Step 3 — Stop active workloads in the target namespace

kubectl scale --all deployment -n TARGET_NS --replicas=0

Step 4 — Restore

velero restore create restore-$(date +%Y%m%d-%H%M) \
  --from-backup BACKUP_NAME \
  --include-namespaces TARGET_NS \
  --wait

Step 5 — Verify + scale back up

kubectl get pods -n TARGET_NS
kubectl scale --all deployment -n TARGET_NS --replicas=1

Full bench restore

See DR drill runbook — uses the same procedure but in a controlled maintenance window with operator notification + DR drill audit trail.
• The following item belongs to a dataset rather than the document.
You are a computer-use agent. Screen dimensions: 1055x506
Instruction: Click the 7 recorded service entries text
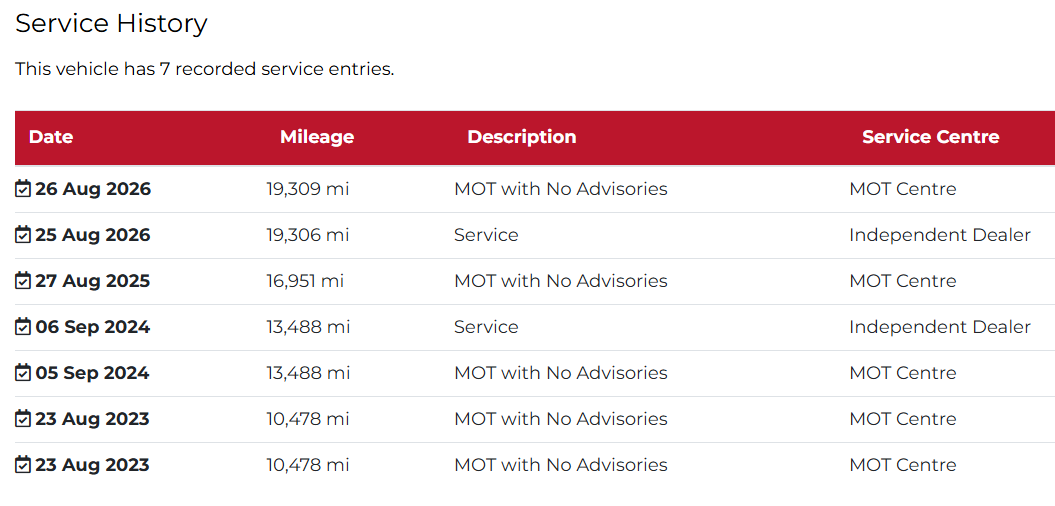[x=276, y=69]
PostgreSQL point-in-time recovery (PITR)

For database-specific restore (e.g. operator dropped a table):

kubectl exec -it postgres-0 -n platform -- bash -c "
  pg_ctl stop -m fast
  rm -rf /var/lib/postgresql/data/*
  wal-g backup-fetch /var/lib/postgresql/data \$(wal-g backup-list | tail -1 | awk '{print \$1}')
  cat > /var/lib/postgresql/data/recovery.signal <<EOF
recovery_target_time = '2026-05-11 12:00:00'
recovery_target_action = 'pause'
EOF
  pg_ctl start
"

After verifying the data state, promote:

kubectl exec -it postgres-0 -n platform -- pg_ctl promote

Rollback

If the restore turns out incorrect: 1. Take a snapshot of the post-restore state (for forensics) 2. Restore from a different backup (an earlier point)

Never kubectl apply over a partially-restored namespace — namespaces should be wiped between restore attempts to avoid state mixing.

Success criteria

  • Target namespace pods running
  • Smoke tests pass
  • Audit log captures restore event
  • No alert flap